» **Activities**
a. In the passage on protecting Australian hospitals from cyberattack, copy the text from "As a result" up to and including "of national significance.".
b. Answer these questions using the passage on protecting Australian hospitals from cyberattack:
(i) In what month did the Security Legislation Amendment (Critical Infrastructure Protection) Act 2022 come into effect?
(ii) Which hospitals are the key focus of the current version of the amendments?
(iii) What do hospitals now need to register as a result of the changes?

Keeping Australian hospitals safe from cyberattack
Australia's critical infrastructure protection act extends to healthcare.
In April this year, the Security Legislation Amendment (Critical Infrastructure Protection) Act 2022 came into effect in Australia, extending the scope of the Security of Critical Infrastructure Act 2018 to also apply to healthcare and the medical sector. The key focus of the current version of amendments is on hospitals with Intensive Care Units. However, the scope may be extended again to cover more of the healthcare sector.
As a result of the changes, hospitals now need to register their critical infrastructure assets, and any security incident in relation to these assets needs to comply with mandatory cyber incident reporting. There is now a new obligation for responsible entities to create and maintain a critical infrastructure risk management program, and a new framework for enhanced cyber security obligations required for operators of systems of national significance.

» **Material provided**

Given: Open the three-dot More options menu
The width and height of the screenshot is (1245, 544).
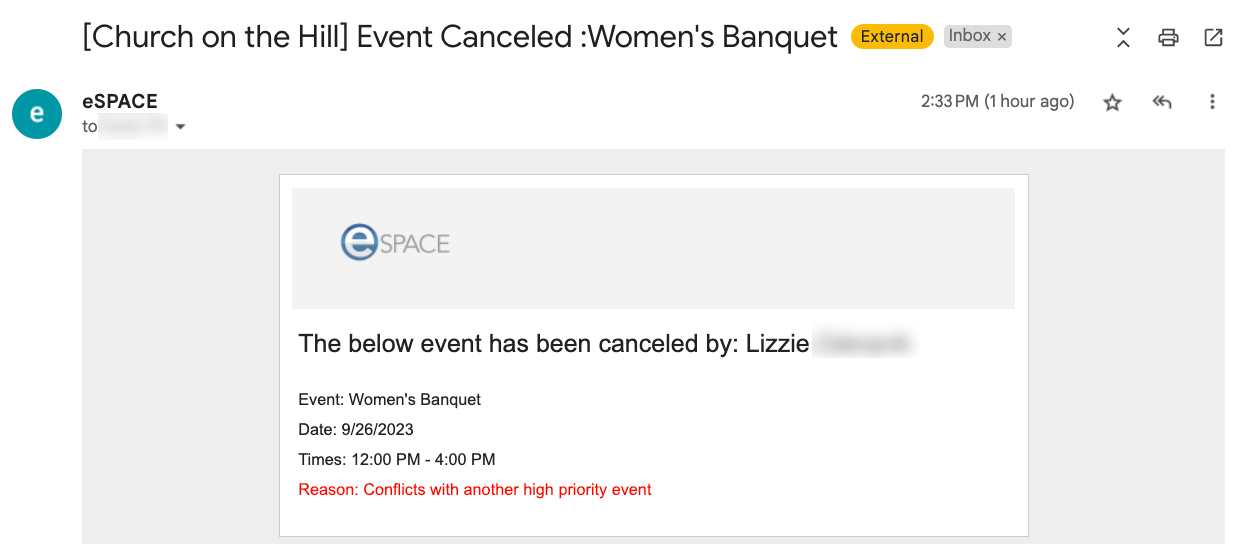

» **Results of the tasks**
a.
As a result of the changes, hospitals now need to register their critical infrastructure assets, and any security incident in relation to these assets needs to comply with mandatory cyber incident reporting. There is now a new obligation for responsible entities to create and maintain a critical infrastructure risk management program, and a new framework for enhanced cyber security obligations required for operators of systems of national significance.

b.
(i) April
(ii) Hospitals with Intensive Care Units
(iii) Their critical infrastructure assets